[Stored data]
=-=-=
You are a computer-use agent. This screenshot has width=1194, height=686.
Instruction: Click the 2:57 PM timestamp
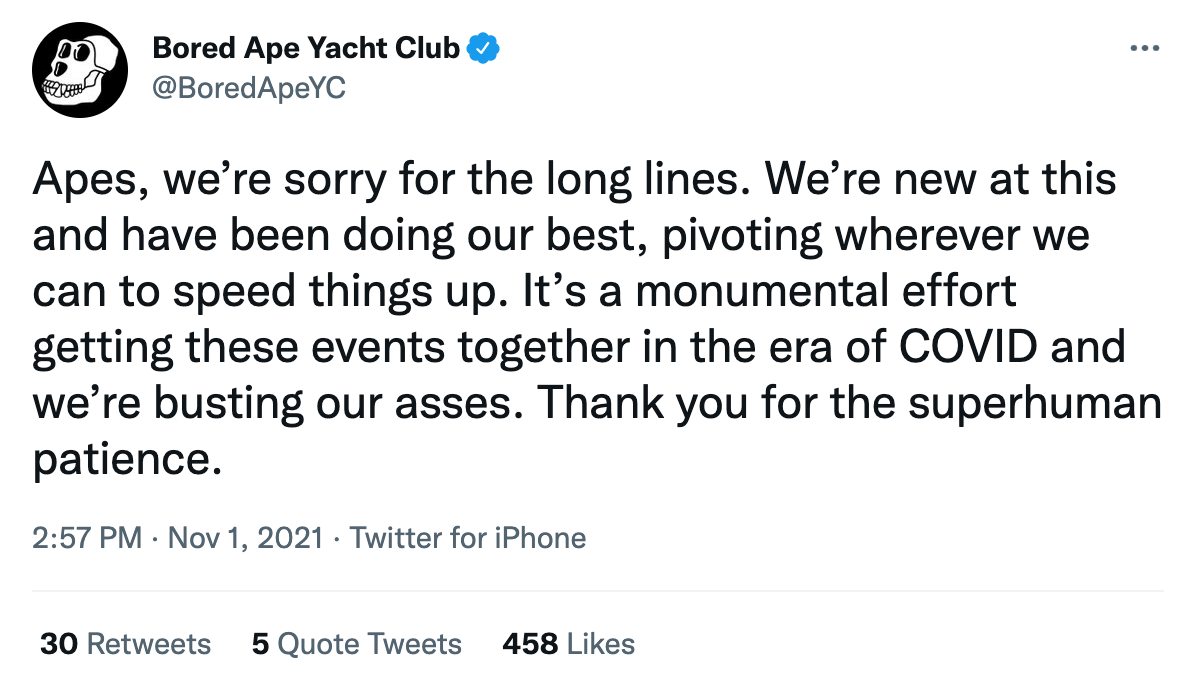click(88, 538)
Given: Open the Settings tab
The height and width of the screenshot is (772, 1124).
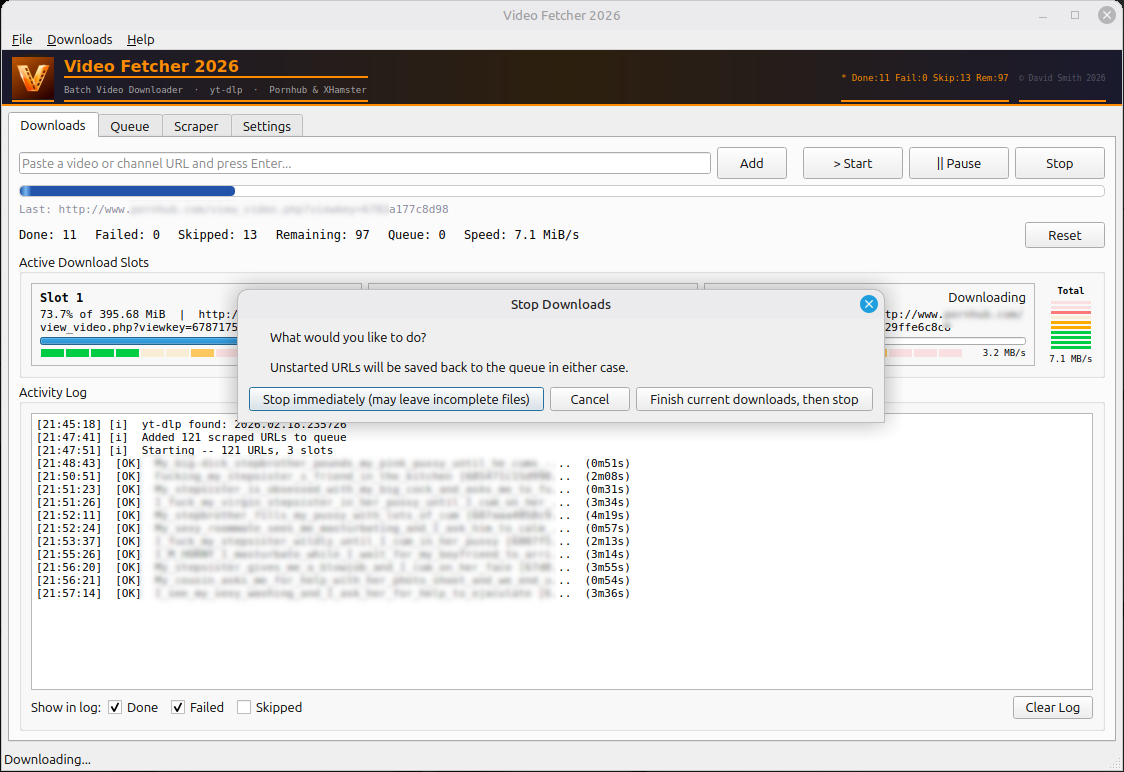Looking at the screenshot, I should click(x=267, y=126).
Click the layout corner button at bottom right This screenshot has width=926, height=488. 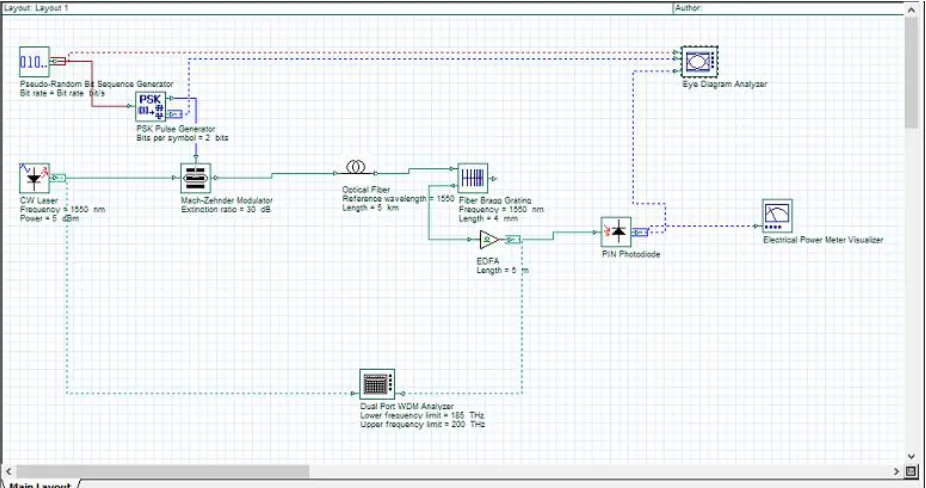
=-=-=
Write every record out again exactly; no pictures belong in the copy.

You are a computer-use agent. This screenshot has width=1194, height=686.
Instruction: Click the 2:57 PM timestamp
click(88, 538)
Given: Open the Settings tab
The height and width of the screenshot is (772, 1124).
Looking at the screenshot, I should click(x=267, y=126).
Click the layout corner button at bottom right This screenshot has width=926, height=488. 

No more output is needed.